• **Aim of the exercise**
Reading down the listing below, count the lines where the word "input" shows up, then give only that count.

>>

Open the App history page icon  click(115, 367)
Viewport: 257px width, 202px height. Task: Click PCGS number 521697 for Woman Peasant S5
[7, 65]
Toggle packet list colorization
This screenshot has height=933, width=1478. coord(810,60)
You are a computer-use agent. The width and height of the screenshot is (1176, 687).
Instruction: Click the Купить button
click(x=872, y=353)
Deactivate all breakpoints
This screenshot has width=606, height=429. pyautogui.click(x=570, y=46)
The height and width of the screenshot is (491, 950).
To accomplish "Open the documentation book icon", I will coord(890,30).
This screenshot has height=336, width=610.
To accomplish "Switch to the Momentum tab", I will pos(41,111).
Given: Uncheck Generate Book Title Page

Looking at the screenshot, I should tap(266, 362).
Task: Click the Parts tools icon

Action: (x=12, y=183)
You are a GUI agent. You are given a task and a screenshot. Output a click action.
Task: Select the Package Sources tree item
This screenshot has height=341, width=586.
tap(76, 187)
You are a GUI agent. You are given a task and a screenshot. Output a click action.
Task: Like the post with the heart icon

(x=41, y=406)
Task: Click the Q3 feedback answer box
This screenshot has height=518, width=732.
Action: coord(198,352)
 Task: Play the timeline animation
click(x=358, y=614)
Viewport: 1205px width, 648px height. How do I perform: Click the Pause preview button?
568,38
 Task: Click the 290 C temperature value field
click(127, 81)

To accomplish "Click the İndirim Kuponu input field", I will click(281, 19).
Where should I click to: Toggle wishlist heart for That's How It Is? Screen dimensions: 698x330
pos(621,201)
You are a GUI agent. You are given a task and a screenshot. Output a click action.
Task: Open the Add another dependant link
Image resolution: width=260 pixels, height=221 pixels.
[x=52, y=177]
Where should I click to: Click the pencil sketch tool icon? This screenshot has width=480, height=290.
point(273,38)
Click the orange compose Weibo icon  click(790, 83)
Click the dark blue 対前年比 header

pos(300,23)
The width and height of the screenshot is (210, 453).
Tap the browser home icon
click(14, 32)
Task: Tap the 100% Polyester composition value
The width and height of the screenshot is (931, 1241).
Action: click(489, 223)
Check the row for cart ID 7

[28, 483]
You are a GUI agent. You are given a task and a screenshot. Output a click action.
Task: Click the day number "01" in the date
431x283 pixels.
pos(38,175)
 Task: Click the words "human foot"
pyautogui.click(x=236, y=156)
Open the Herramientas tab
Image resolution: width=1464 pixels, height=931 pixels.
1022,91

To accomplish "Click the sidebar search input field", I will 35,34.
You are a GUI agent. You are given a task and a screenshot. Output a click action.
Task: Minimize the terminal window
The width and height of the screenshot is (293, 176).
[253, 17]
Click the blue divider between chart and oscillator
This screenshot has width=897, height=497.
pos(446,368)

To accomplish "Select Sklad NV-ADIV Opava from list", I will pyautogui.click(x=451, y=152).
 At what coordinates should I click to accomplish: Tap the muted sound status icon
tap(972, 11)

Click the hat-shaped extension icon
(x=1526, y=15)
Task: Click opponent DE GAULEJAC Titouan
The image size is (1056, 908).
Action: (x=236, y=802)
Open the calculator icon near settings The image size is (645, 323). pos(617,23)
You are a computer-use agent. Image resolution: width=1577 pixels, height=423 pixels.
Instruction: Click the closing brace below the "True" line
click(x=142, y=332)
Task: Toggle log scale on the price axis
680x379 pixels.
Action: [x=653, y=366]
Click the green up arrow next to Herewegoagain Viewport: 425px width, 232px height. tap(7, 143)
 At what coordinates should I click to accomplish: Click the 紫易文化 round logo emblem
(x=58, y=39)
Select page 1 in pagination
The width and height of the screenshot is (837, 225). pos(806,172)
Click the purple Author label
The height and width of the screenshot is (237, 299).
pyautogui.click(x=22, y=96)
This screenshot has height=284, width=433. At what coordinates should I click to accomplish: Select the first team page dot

<<

• **Result**
2